--- Records for this exercise Enclosed Below ---
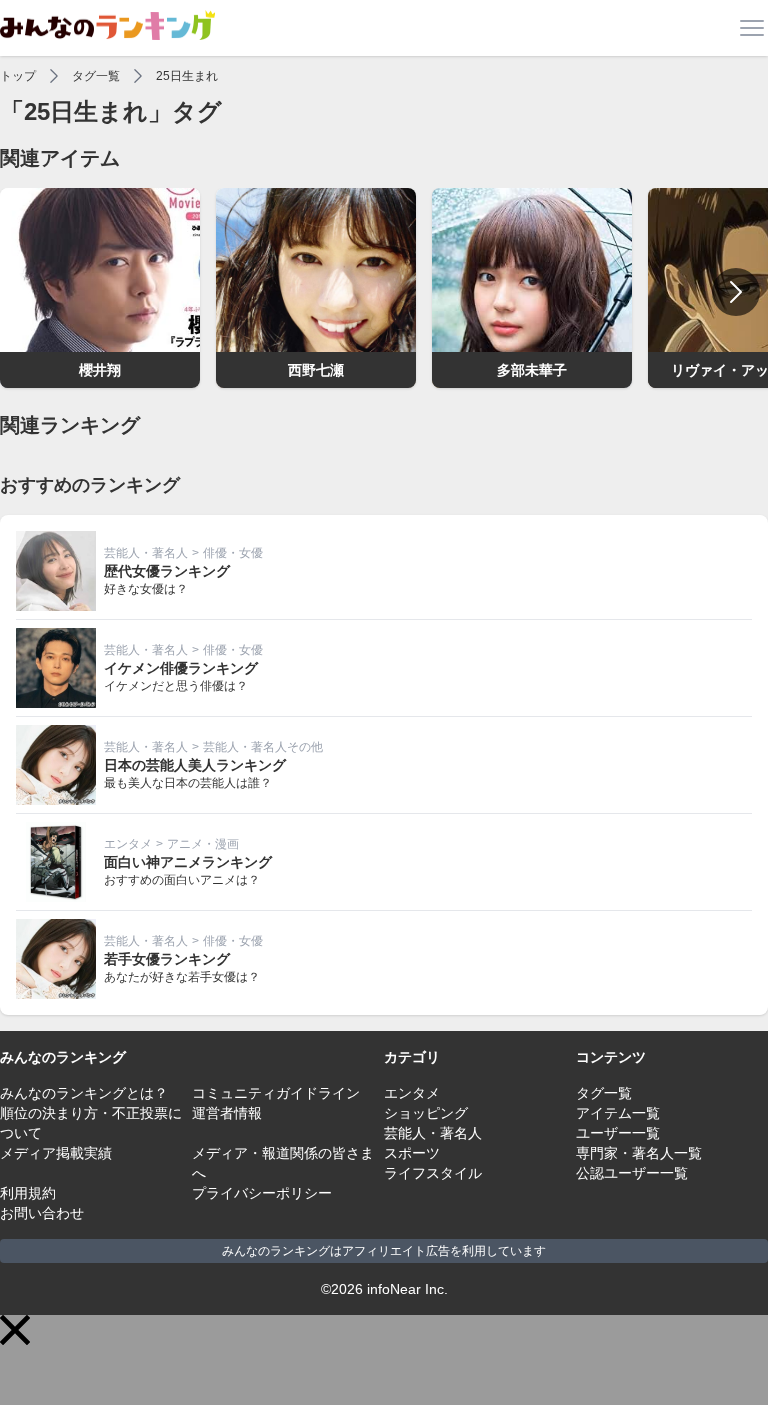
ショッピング (426, 1113)
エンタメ (128, 844)
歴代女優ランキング (167, 571)
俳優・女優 (233, 553)
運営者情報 (227, 1113)
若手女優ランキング (167, 959)
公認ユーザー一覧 (632, 1173)
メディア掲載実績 (56, 1153)
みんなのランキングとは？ (84, 1093)
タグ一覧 (96, 76)
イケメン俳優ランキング (181, 668)
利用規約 (28, 1193)
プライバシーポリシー (262, 1193)
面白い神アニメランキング (188, 862)
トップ (18, 76)
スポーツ (412, 1153)
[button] (15, 1330)
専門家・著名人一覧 (639, 1153)
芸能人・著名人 (146, 553)
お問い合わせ (42, 1213)
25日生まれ (187, 76)
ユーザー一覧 (618, 1133)
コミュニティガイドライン (276, 1093)
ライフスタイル (433, 1173)
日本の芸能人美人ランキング (195, 765)
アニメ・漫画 (203, 844)
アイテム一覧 (618, 1113)
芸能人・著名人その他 (263, 747)
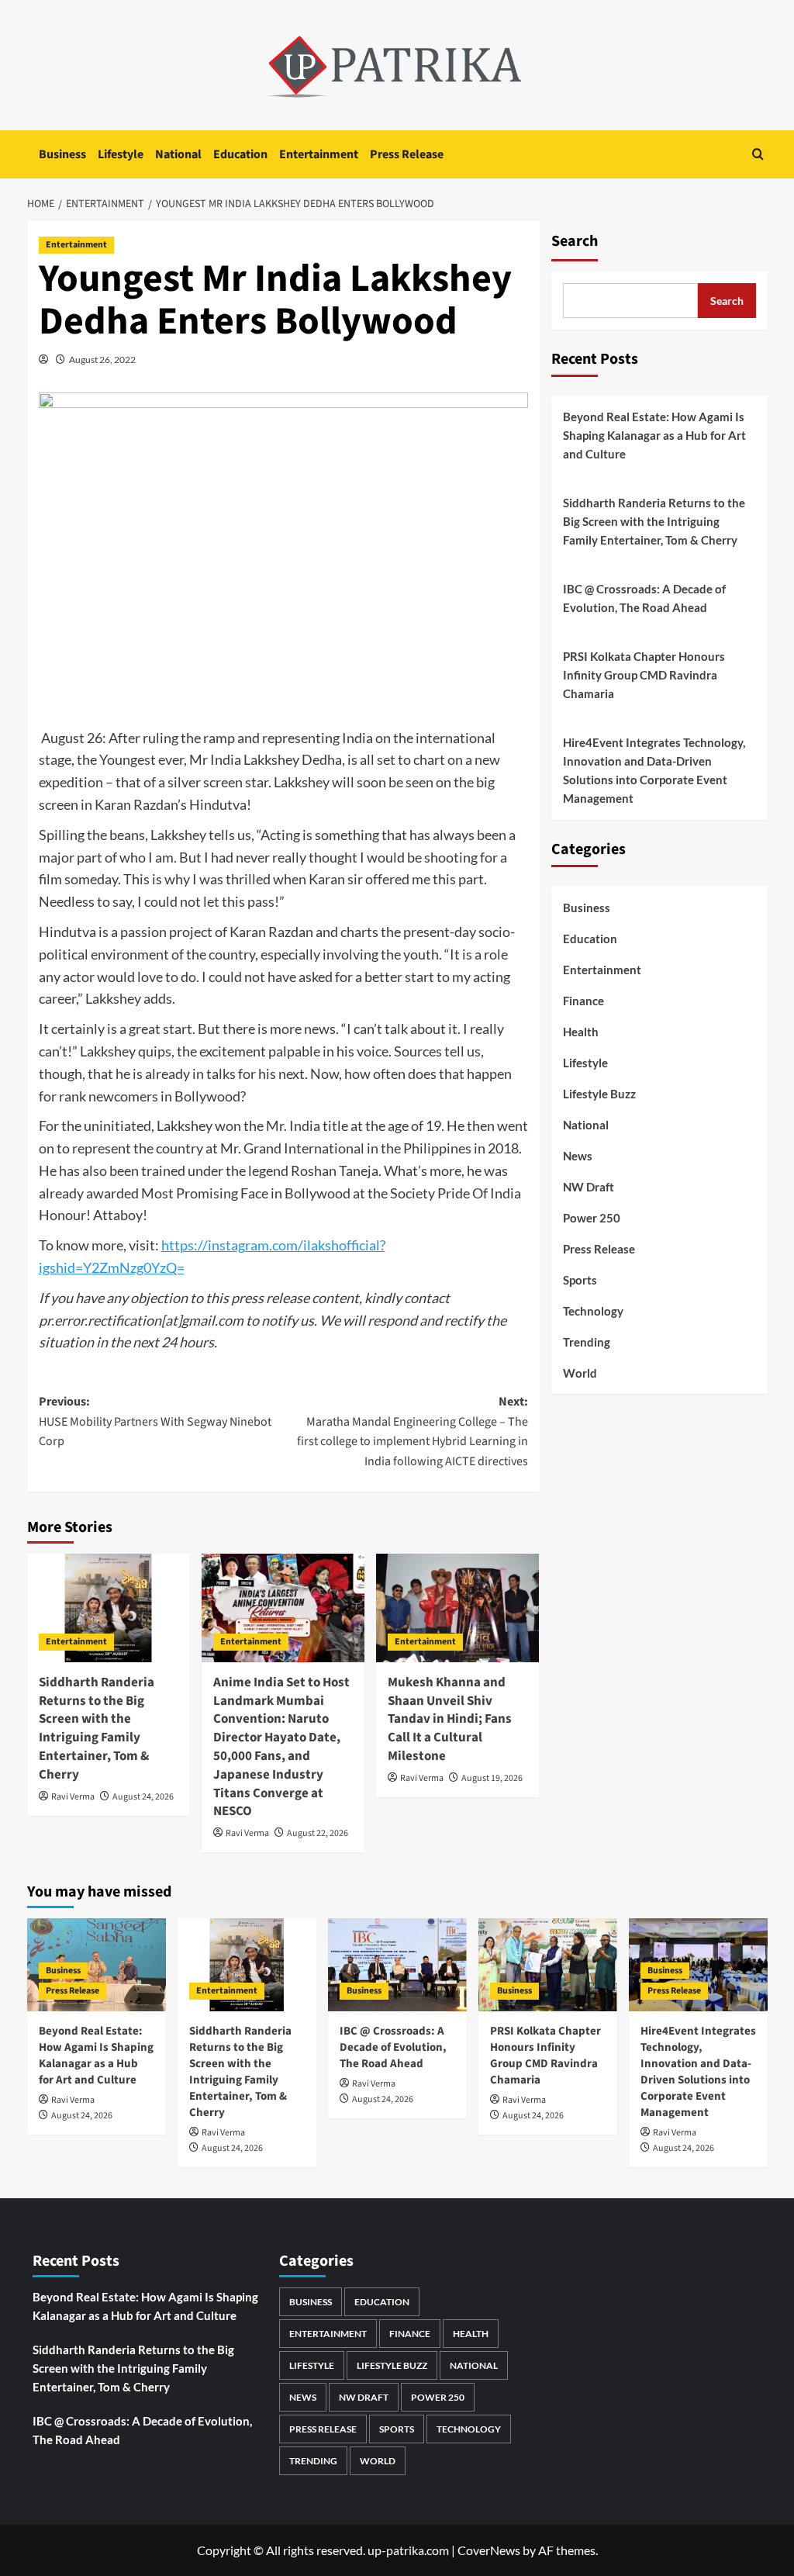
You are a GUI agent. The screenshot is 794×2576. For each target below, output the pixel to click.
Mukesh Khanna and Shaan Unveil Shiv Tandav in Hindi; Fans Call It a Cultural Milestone (450, 1719)
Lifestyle (120, 154)
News (577, 1156)
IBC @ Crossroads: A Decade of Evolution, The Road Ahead (644, 598)
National (178, 154)
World (580, 1373)
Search (574, 241)
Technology (593, 1311)
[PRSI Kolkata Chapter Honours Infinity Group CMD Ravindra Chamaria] (547, 1964)
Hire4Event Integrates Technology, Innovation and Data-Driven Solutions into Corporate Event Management (654, 770)
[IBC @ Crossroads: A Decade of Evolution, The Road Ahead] (397, 1964)
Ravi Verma (73, 1796)
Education (240, 154)
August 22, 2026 (317, 1833)
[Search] (758, 154)
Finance (583, 1001)
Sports (580, 1280)
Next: (412, 1431)
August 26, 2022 (102, 359)
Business (62, 154)
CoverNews (488, 2550)
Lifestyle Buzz (599, 1094)
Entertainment (318, 154)
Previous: (155, 1421)
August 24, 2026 (143, 1796)
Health (581, 1032)
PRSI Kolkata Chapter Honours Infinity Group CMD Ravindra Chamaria (644, 674)
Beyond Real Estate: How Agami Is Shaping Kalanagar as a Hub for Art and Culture (654, 435)
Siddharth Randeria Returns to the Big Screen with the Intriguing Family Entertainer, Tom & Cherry (96, 1728)
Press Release (407, 154)
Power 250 (591, 1218)
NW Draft (588, 1187)
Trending (586, 1342)
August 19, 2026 (492, 1778)
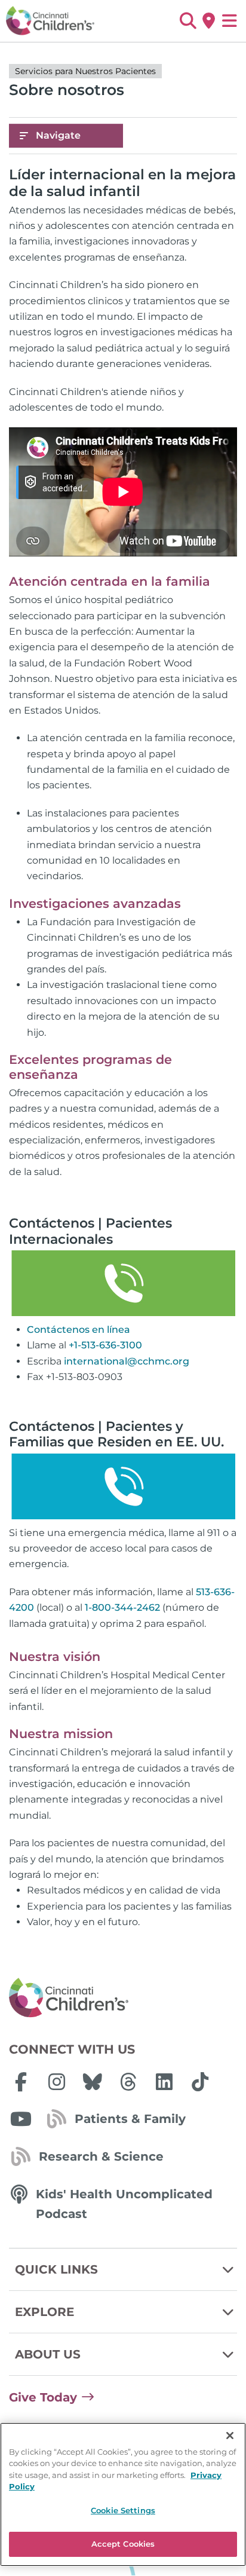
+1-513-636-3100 (105, 1345)
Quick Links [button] (56, 2269)
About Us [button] (48, 2354)
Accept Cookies (123, 2544)
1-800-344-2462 (122, 1607)
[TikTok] (200, 2081)
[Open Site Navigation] (229, 21)
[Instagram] (57, 2081)
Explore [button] (44, 2312)
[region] (123, 2494)
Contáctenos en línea (78, 1329)
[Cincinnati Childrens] (123, 1998)
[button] (187, 21)
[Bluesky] (92, 2081)
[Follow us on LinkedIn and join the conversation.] (164, 2081)
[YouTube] (21, 2118)
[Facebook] (21, 2081)
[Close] (230, 2435)
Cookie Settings (123, 2510)
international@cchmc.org (126, 1361)
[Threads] (128, 2081)
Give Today (43, 2397)
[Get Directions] (208, 21)
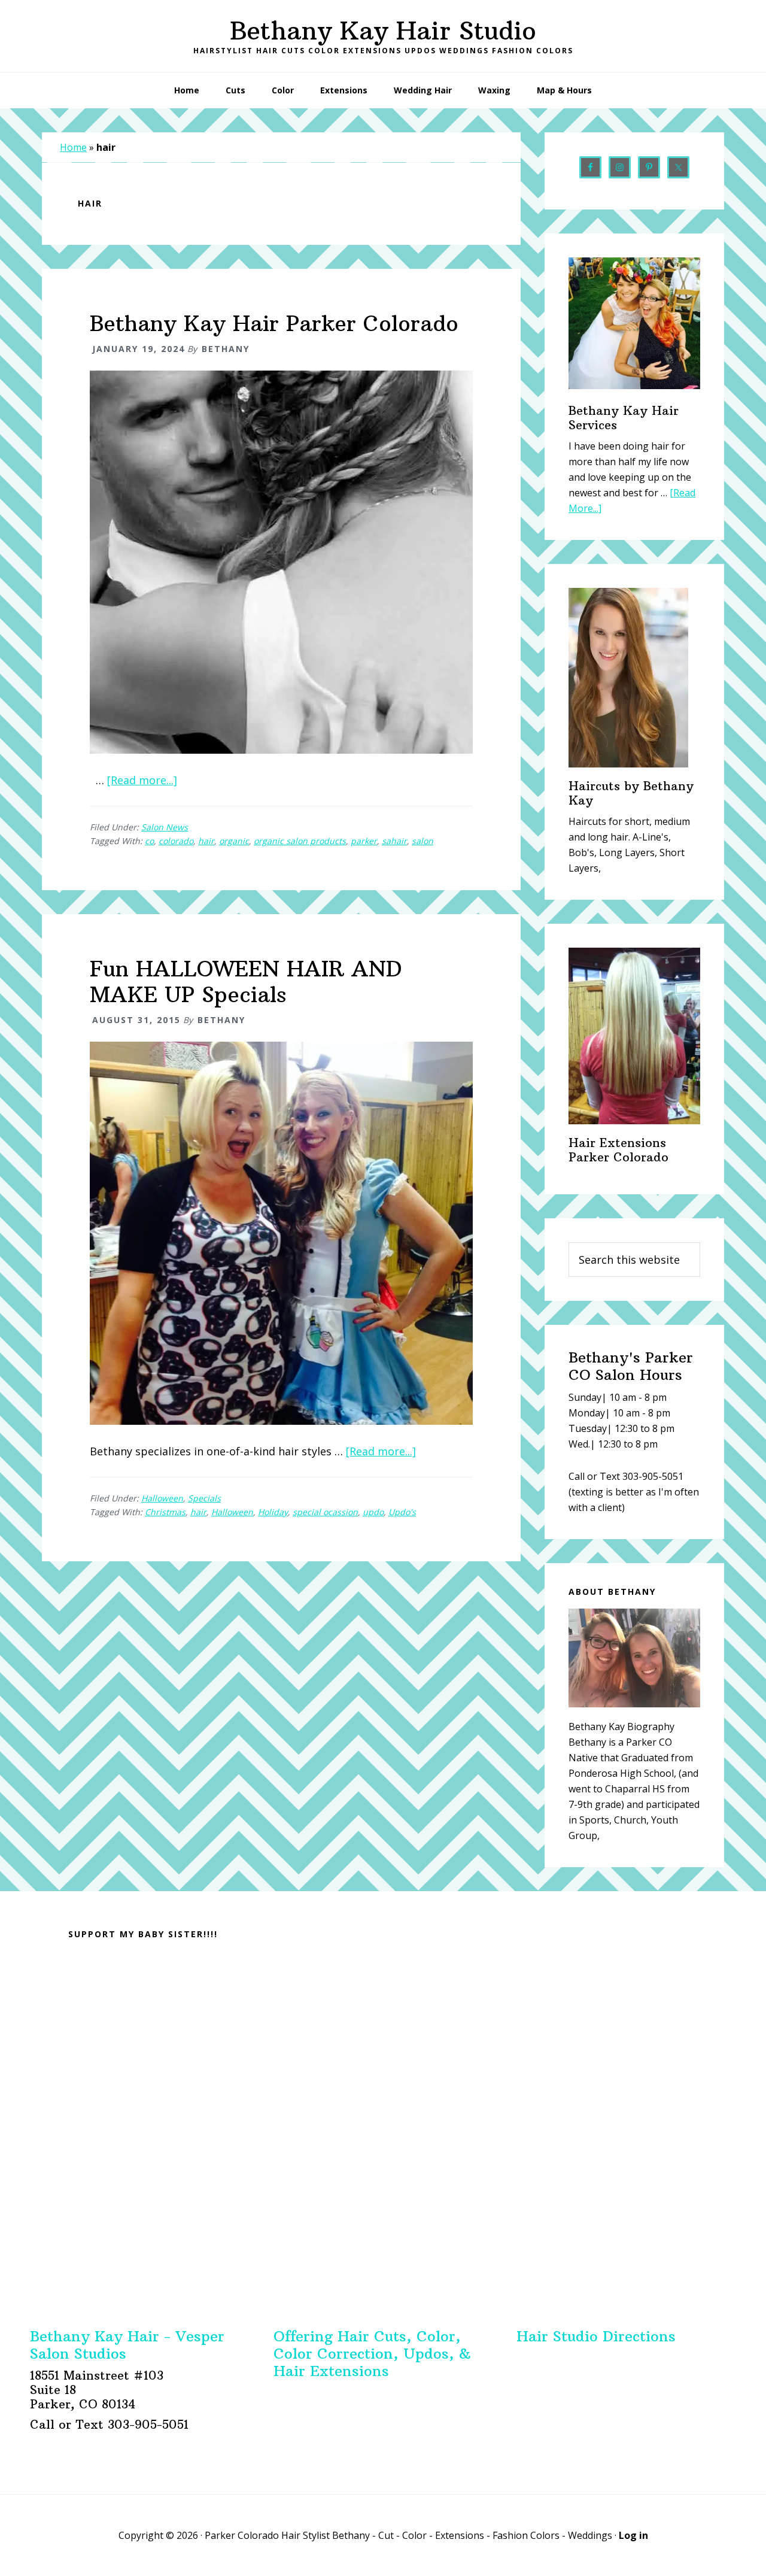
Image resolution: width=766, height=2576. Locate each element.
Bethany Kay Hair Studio (383, 30)
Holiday (273, 1512)
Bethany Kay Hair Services (624, 417)
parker (364, 840)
--- End of Enclosed Records for this exercise ---
## Task goal
Please find every line in the records above that holds the word "Honours" and copy it.

## Solution for this task
[PRSI Kolkata Chapter Honours Infinity Group CMD Ravindra Chamaria] (547, 1964)
PRSI Kolkata Chapter Honours Infinity Group CMD Ravindra Chamaria (644, 674)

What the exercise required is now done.